* **PROBLEM STATEMENT**
Print every one of the rows below verbatim, changing nothing.

Item-finding records

__________________________________________________

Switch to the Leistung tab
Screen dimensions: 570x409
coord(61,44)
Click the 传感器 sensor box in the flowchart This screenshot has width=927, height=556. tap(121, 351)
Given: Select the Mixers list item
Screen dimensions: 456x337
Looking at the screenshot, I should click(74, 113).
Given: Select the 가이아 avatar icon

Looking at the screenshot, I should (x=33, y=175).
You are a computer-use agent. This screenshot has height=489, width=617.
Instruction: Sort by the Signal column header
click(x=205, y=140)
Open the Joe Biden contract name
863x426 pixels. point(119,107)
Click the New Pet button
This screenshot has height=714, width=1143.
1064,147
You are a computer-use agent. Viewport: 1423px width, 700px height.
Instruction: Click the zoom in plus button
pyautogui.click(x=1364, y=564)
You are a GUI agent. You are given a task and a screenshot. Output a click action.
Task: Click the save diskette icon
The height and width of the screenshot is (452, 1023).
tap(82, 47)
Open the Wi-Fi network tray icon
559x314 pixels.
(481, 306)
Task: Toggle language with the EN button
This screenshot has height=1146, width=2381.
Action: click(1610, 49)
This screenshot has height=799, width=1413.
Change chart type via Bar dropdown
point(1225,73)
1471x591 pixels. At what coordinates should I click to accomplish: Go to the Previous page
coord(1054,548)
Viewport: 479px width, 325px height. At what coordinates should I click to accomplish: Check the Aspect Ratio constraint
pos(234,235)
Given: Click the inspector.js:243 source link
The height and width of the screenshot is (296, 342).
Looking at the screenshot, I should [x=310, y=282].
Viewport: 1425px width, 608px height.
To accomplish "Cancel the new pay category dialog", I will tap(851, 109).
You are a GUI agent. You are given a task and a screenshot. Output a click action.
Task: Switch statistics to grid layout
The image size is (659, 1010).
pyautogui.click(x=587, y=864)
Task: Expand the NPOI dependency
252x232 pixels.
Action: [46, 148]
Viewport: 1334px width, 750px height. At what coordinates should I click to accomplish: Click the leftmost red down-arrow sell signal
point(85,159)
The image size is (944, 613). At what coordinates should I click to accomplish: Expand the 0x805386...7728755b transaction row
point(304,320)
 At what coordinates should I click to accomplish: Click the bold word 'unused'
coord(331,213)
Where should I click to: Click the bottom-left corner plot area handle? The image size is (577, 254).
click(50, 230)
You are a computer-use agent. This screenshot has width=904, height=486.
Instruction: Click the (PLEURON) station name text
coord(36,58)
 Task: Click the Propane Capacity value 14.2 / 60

__________________________________________________

* **WORKED SOLUTION**
Switch to the Leistung tab
Screen dimensions: 570x409
coord(61,44)
Click the 传感器 sensor box in the flowchart This screenshot has width=927, height=556. tap(121, 351)
Given: Select the Mixers list item
Screen dimensions: 456x337
Looking at the screenshot, I should click(74, 113).
Given: Select the 가이아 avatar icon

Looking at the screenshot, I should (x=33, y=175).
You are a computer-use agent. This screenshot has height=489, width=617.
Instruction: Sort by the Signal column header
click(x=205, y=140)
Open the Joe Biden contract name
863x426 pixels. point(119,107)
Click the New Pet button
This screenshot has height=714, width=1143.
1064,147
You are a computer-use agent. Viewport: 1423px width, 700px height.
Instruction: Click the zoom in plus button
pyautogui.click(x=1364, y=564)
You are a GUI agent. You are given a task and a screenshot. Output a click action.
Task: Click the save diskette icon
The height and width of the screenshot is (452, 1023).
tap(82, 47)
Open the Wi-Fi network tray icon
559x314 pixels.
(481, 306)
Task: Toggle language with the EN button
This screenshot has height=1146, width=2381.
Action: click(1610, 49)
This screenshot has height=799, width=1413.
Change chart type via Bar dropdown
point(1225,73)
1471x591 pixels. At what coordinates should I click to accomplish: Go to the Previous page
coord(1054,548)
Viewport: 479px width, 325px height. At what coordinates should I click to accomplish: Check the Aspect Ratio constraint
pos(234,235)
Given: Click the inspector.js:243 source link
The height and width of the screenshot is (296, 342).
Looking at the screenshot, I should [x=310, y=282].
Viewport: 1425px width, 608px height.
To accomplish "Cancel the new pay category dialog", I will tap(851, 109).
You are a GUI agent. You are given a task and a screenshot. Output a click action.
Task: Switch statistics to grid layout
The image size is (659, 1010).
pyautogui.click(x=587, y=864)
Task: Expand the NPOI dependency
252x232 pixels.
Action: [46, 148]
Viewport: 1334px width, 750px height. At what coordinates should I click to accomplish: Click the leftmost red down-arrow sell signal
point(85,159)
The image size is (944, 613). At what coordinates should I click to accomplish: Expand the 0x805386...7728755b transaction row
point(304,320)
 At what coordinates should I click to accomplish: Click the bold word 'unused'
coord(331,213)
Where should I click to: Click the bottom-left corner plot area handle? The image size is (577, 254).
click(50, 230)
You are a computer-use agent. This screenshot has width=904, height=486.
Instruction: Click the (PLEURON) station name text
coord(36,58)
 Task: Click the Propane Capacity value 14.2 / 60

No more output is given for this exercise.